Tuesday, July 07, 2009

Climate change: choosing the target

This week the government is consulting on its 2020 emissions target, essentially its negotiating position at Copenhagen, with a series of public meetings around the country (though surprisingly not in Palmerston North - too many climate scientists here, I guess). Greenpeace and other environmental NGOs are pushing for it to adopt an ambitious target of 40% by 2020, the polluters are already issuing dire warnings of the cost of doing anything, and the deniers are sticking their fingers in their ears and going "La la la I can't hear you!" So what should the target be? As you might expect, I favour a high target, in the range of 30% - 40%. Here's why.

  • Firstly, the problem is urgent. The science is telling us that the situation is increasingly dire. Thanks to past pollution and a decade of inaction, we are now basically committed to the critical level of 2 degrees of warming. If we want to stop it getting any worse, emissions need to peak and decline in the next six years. If we write off the Greenland ice sheet and decide to gamble with the future of the Amazon rain forest, then we can stretch that out to 2020. Thats how urgent this problem is. If we want to turn this around, we need to start making real cuts now.

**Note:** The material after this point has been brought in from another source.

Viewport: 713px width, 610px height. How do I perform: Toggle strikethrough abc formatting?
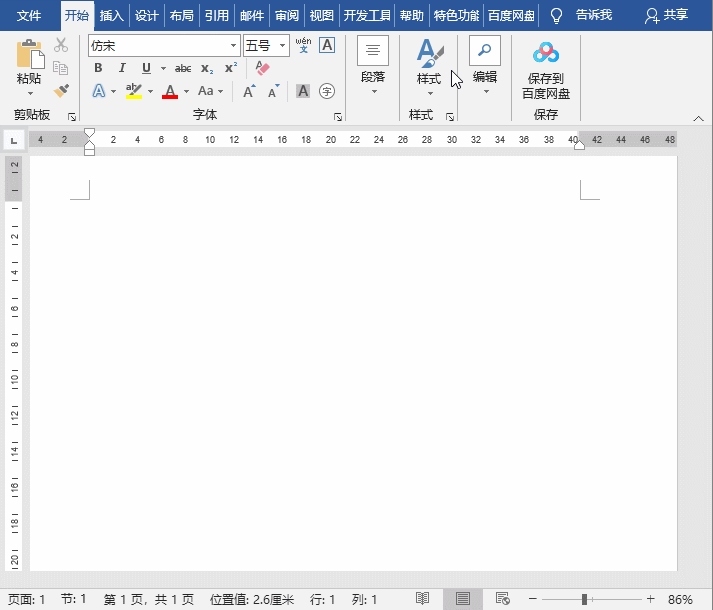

  • Secondly, the risks are not symmetric. Because of the lag in the system, action now is better than action later. If we make deep cuts now, and later find out that the situation is not as serious as it looks, then we can always slacken off (and in the process we will have greened our economy). But if we leave action till the last minute, then find out its worse, we're fucked. This again points to acting sooner rather than later.

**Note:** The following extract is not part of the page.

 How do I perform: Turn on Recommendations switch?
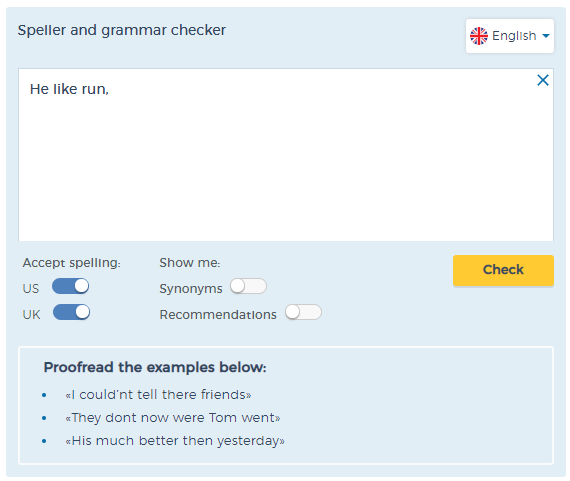303,312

  • Thirdly, we don't know how bad it will get. The IPCC's projections are extremely conservative, and don't account for positive feedback in the climate system. Since the publication of their latest assessment report, the risk of those has grown. We're already seeing methane bubbling up out of the ground in Siberia, and we may have hit the tipping point for Arctic methane clathrates. If we want to avoid those risks, then we need to make deep cuts sooner rather than later.
  • Fourthly, we need to show the world we're serious. New Zealand is a small country, and by themselves our emissions make little difference; solving this problem requires action from the US, EU, China and India on board. And we can't expect them to do that if we won't. For the more mercenary, then the question is purely one of financial force: the US and EU are getting very keen on border taxes. A high target will mean not being squicked by them.

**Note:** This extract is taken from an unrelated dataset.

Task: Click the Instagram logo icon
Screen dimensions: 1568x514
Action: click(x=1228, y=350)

The countries which are "serious" about climate change - Germany, the EU, the UK - are all committing to targets in the 30% to 40% range (Scotland is committing to 42%). We need to be up there with them, not back with the US and Japan.

Are deep cuts achievable domestically? Certainly not if the government maintains its traditional "policy" of doing little or nothing. But in some ways that's irrelevant. Kyoto-2 will continue to include international carbon trading, and so if the government fails to enact sufficiently strong domestic policy, it will have to buy credits o the international market from those who do (or back green development projects in the developing world, hopefully under much stricter conditions than at present). In other words, in the worst case, the target is simply setting how much we will pay. The question then is how much are we willing to pay to get others to act? Or, to put it back into its proper moral context, how much are we willing to pay to stop the Pacific from drowning? How much are we willing to pay to avoid global drought? How much are we willing to pay to avoid 184 million deaths? Because those are the consequences of a weak target, and they will be on our consciences if we choose not to act.